• FRAGMENTO DEL DOCUMENTO:
= = =

Hace un tiempo, el Banco Mundial, el gran organizador de desastres económicos y sociales (proyectos de infraestructura fallidos, privatizaciones irracionales y corruptas, etc.), el orientador de programas de ajuste para el pago de la deuda que dispararon la pobreza en América Latina y otras partes del planeta, y el nuevo gurú de los sectores sociales (las llamadas reformas de “segunda generación” que los gobiernos acatan sumisamente), presentó los resultados de una investigación sobre el estado de la educación peruana, centrado en los rendimientos de profesores y alumnos a distintas pruebas.
La conclusión parecía aplastante: el Perú era último respecto a una larga lista de países: los niños no resolvían las cuatro operaciones aritméticas, los maestros no entendían lo que leían y eran jalados en razonamiento matemático. Estábamos botando la plata en educación sin ningún beneficio, por lo que según el siempre agudo Aldo M. mejor sería si cerrábamos los colegios del Estado hasta conseguirnos buenos profes. Obviamente alguien estaba manejando la ecuación: mala educación=gasto ineficiente; dejando de lado la previa: bajo gasto=mala educación.
Entre los años 80, 90 y 2000, la proporción del gasto educativo sobre el PBI y como parte del presupuesto nacional, cayó incontenible, con efectos sobre la oferta educativa (salones masificados), el deterioro de la infraestructura, la calidad de la preparación universitaria, la capacitación y actualización docente, los salarios y beneficios magisteriales, etc. La educación privada creció exponencialmente y la pública se convirtió en un fenómeno orientado a los muy pobres, pobres y casi pobres. ¿Y qué importancia podían tener todos estos, si el objetivo con ellos era mucho más bajo: ayudarlos a sobrevivir.

= = =

Registros almacenados:
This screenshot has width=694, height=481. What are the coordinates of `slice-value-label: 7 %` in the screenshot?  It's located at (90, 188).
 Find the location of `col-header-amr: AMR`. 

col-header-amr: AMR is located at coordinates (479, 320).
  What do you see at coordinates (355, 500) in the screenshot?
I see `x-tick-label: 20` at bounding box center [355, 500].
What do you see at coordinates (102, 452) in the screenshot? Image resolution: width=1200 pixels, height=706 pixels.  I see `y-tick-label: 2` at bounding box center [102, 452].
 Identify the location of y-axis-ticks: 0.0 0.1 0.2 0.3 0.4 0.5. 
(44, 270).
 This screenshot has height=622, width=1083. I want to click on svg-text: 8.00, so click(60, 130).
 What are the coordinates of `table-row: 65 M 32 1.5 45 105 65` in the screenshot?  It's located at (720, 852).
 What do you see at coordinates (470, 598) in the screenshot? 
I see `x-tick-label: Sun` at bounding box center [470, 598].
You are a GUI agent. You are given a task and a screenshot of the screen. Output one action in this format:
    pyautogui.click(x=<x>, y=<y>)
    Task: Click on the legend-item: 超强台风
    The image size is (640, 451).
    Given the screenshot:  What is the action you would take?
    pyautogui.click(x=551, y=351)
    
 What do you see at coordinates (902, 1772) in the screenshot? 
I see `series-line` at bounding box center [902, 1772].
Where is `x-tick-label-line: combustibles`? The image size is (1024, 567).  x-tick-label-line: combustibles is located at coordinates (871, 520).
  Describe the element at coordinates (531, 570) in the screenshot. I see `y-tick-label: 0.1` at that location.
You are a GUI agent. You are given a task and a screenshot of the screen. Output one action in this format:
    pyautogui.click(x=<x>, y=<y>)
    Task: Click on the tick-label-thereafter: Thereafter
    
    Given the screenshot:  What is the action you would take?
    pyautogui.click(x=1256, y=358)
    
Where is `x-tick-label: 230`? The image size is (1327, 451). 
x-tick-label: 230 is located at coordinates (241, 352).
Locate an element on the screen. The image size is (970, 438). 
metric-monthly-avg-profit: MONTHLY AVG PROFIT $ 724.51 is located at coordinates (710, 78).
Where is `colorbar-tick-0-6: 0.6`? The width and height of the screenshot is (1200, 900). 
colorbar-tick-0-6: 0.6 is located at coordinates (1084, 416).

= = =

• LISTA DE TAREAS:
• a. Para cada afirmación, indique si coincide con el fragmento sobre la educación peruana y responda sí o no, citando textualmente las palabras del fragmento que lo deciden: (i) la educación privada creció exponencialmente; (ii) la proporción del gasto educativo sobre el PBI aumentó; (iii) según la investigación del Banco Mundial, el Perú ocupaba el primer lugar entre una lista de países.
• b. Recopile cada línea de los registros que contenga la cadena "width", teniendo en cuenta la distinción entre mayúsculas y minúsculas.

• RESPUESTAS POR NÚMERO:
• a.
(i) Sí: «La educación privada creció exponencialmente»
(ii) No: «la proporción del gasto educativo sobre el PBI y como parte del presupuesto nacional, cayó incontenible»
(iii) No: «el Perú era último respecto a una larga lista de países»

• b.
This screenshot has width=694, height=481. What are the coordinates of `slice-value-label: 7 %` in the screenshot?  It's located at (90, 188).
What do you see at coordinates (102, 452) in the screenshot? Image resolution: width=1200 pixels, height=706 pixels.  I see `y-tick-label: 2` at bounding box center [102, 452].
 This screenshot has height=622, width=1083. I want to click on svg-text: 8.00, so click(60, 130).
Where is `colorbar-tick-0-6: 0.6`? The width and height of the screenshot is (1200, 900). 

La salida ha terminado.